Find all the lines in the material below with the word "timestamp", and copy them.

Input records:
╭──

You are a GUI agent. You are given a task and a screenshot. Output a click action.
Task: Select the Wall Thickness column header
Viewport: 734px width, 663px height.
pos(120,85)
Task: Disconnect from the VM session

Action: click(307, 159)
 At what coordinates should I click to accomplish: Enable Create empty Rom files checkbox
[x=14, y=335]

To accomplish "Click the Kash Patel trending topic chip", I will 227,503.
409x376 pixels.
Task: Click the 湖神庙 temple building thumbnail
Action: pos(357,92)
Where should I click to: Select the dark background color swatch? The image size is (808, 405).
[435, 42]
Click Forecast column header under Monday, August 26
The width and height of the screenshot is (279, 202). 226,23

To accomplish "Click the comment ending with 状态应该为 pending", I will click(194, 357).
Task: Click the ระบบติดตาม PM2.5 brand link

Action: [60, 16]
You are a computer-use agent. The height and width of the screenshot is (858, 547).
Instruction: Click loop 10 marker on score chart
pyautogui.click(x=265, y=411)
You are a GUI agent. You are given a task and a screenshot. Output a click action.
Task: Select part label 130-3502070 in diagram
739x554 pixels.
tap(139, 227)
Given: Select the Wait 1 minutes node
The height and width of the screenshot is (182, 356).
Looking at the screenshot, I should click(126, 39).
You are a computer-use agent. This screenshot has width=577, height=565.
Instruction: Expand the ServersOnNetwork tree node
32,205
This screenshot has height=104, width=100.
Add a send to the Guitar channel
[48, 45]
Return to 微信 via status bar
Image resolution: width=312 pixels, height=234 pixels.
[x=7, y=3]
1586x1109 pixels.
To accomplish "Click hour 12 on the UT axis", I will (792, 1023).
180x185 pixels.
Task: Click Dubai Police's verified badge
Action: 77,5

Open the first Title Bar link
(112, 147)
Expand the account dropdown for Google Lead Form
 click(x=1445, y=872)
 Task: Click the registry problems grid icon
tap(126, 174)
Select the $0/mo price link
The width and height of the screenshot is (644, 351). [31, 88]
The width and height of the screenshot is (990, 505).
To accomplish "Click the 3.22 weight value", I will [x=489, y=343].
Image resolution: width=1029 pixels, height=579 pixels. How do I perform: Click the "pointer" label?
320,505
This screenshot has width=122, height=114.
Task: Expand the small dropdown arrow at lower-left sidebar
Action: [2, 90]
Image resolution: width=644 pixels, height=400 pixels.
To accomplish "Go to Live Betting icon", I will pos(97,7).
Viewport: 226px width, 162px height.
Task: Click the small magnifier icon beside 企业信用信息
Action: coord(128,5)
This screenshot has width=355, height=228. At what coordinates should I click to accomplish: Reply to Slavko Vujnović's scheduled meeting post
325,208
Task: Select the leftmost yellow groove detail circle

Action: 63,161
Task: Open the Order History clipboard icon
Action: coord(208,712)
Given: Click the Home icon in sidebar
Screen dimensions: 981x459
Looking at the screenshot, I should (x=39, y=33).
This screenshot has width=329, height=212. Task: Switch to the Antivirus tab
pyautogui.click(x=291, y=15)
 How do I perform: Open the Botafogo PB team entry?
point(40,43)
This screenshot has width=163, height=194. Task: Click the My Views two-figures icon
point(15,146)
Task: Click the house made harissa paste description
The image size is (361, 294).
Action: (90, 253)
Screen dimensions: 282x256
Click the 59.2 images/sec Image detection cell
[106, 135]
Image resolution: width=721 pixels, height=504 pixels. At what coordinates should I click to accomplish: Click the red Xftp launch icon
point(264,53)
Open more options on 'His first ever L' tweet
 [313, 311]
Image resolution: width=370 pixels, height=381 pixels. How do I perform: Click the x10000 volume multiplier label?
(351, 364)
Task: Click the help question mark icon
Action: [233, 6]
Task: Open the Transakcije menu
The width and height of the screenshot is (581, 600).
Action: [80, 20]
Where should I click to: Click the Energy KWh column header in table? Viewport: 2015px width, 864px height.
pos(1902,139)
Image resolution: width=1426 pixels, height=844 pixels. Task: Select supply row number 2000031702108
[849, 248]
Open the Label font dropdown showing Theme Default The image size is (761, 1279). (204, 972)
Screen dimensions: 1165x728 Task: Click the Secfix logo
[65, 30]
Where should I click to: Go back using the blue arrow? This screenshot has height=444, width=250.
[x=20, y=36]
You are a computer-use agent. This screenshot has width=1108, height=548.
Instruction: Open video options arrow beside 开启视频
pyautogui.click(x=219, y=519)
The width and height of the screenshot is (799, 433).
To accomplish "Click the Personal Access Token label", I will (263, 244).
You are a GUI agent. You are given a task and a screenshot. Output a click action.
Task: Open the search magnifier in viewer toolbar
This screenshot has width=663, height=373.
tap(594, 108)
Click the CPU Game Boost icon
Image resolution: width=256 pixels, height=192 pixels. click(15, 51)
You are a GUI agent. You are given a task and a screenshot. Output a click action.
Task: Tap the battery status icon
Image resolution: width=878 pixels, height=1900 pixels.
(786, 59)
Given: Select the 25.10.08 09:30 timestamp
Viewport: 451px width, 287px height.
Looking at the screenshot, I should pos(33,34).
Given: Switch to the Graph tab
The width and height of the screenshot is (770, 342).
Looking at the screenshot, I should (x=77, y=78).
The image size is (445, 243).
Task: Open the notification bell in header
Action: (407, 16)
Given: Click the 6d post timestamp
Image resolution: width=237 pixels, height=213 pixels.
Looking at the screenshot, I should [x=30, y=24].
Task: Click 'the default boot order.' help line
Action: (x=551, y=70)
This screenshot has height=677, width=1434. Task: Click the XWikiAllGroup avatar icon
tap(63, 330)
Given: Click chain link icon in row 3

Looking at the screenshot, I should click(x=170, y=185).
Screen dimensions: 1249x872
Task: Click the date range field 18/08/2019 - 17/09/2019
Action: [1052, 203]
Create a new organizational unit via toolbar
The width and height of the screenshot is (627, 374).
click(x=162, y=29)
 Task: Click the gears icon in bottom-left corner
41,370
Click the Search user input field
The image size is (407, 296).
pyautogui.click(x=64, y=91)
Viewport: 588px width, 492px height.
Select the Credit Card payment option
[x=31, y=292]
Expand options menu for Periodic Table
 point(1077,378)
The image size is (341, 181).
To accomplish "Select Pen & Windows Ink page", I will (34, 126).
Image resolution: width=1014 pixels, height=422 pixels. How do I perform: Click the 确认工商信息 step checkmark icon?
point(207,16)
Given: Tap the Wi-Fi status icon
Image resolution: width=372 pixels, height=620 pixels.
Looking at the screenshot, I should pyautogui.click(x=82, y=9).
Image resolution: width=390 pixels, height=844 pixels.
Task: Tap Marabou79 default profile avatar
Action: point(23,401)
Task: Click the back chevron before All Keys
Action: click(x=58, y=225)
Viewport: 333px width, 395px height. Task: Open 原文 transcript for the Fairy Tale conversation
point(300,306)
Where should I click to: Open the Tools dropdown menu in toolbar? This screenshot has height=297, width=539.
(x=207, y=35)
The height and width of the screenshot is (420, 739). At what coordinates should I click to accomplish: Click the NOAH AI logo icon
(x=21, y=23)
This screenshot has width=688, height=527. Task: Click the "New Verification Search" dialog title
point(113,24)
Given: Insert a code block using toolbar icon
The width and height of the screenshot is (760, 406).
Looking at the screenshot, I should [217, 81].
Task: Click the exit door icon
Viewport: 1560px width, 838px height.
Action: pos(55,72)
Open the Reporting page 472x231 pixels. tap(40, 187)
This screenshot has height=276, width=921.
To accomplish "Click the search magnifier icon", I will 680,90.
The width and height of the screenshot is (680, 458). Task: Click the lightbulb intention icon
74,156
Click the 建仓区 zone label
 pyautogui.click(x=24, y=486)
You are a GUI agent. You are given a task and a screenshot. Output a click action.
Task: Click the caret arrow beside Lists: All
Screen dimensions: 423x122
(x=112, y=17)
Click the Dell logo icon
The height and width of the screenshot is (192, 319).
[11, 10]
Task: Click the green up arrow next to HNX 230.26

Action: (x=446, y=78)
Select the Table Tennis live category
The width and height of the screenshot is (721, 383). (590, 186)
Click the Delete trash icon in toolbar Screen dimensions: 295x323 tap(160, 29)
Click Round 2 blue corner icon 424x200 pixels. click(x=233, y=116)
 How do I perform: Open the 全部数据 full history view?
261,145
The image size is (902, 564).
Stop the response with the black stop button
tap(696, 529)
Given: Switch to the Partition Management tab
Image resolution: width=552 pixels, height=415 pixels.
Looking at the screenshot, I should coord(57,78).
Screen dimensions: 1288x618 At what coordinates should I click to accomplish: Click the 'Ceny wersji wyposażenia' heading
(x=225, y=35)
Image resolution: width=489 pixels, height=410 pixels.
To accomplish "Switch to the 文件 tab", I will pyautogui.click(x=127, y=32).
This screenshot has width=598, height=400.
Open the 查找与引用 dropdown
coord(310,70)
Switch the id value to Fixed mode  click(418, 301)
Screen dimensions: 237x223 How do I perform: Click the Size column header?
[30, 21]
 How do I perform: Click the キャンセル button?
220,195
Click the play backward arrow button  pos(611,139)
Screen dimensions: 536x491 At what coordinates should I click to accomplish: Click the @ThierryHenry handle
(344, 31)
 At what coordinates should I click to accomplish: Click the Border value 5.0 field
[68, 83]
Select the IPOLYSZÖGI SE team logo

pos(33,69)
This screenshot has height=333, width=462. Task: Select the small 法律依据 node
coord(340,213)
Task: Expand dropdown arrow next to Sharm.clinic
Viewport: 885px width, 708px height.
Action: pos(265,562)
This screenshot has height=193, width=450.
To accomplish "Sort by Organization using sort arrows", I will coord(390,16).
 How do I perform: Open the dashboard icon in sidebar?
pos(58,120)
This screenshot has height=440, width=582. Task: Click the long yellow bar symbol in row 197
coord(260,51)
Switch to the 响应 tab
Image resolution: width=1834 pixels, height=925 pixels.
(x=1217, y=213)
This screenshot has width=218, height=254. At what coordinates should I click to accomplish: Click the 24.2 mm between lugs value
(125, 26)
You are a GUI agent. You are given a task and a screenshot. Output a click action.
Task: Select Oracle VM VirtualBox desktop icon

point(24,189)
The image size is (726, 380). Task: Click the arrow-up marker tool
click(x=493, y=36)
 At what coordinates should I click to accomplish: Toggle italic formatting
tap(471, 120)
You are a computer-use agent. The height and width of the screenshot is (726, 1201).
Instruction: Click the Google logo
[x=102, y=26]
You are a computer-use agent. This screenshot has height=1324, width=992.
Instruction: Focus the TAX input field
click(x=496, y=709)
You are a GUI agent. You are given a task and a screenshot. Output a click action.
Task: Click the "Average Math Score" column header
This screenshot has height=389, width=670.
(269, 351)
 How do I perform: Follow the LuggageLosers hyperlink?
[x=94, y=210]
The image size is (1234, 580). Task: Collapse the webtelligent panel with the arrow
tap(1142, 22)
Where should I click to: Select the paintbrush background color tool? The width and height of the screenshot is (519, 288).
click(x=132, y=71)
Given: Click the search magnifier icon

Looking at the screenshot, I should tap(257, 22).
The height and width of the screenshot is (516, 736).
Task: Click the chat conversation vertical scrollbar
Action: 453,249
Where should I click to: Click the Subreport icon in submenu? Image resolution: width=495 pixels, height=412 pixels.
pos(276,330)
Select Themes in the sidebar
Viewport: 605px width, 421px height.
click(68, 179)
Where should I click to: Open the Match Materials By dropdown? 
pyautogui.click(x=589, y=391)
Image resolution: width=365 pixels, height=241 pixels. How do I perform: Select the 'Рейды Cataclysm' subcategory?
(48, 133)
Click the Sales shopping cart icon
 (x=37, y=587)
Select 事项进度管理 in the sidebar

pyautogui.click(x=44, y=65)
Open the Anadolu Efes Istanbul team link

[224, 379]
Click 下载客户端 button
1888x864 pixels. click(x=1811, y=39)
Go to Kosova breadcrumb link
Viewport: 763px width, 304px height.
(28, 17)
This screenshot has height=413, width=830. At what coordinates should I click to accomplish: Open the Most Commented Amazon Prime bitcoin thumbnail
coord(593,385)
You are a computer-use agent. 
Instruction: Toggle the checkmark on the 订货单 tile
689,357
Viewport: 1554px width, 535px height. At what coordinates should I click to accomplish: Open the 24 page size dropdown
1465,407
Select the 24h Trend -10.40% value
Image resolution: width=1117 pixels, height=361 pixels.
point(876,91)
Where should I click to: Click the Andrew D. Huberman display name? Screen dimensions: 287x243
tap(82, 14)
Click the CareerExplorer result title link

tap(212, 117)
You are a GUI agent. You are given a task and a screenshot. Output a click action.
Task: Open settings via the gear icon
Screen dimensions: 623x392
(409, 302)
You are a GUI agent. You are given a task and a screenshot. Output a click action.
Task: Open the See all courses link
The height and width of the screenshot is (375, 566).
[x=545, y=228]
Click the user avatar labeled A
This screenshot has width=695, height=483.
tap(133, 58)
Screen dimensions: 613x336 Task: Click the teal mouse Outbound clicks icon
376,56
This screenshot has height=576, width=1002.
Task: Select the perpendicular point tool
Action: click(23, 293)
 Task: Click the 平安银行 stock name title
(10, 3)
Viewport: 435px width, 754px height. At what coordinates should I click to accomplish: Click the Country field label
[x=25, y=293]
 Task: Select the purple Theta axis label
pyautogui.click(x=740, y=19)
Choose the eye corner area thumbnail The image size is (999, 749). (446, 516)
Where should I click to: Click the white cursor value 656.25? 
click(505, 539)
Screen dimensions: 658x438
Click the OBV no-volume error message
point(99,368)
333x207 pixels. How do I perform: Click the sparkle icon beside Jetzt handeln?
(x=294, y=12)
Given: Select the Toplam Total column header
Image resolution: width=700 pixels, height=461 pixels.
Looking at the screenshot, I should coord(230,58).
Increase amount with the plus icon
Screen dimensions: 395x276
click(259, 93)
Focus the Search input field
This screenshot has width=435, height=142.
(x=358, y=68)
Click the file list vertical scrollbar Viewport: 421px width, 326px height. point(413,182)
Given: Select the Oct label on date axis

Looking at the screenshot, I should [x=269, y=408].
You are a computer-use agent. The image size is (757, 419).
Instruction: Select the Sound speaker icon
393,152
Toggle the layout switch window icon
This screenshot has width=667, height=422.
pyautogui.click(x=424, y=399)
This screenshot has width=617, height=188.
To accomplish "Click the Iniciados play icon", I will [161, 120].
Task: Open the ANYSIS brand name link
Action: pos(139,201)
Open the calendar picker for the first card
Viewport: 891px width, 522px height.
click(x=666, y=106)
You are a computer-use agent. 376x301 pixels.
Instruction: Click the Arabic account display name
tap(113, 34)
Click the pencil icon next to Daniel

╰──

Task result:
Given: Select the 25.10.08 09:30 timestamp
Given: Click the 6d post timestamp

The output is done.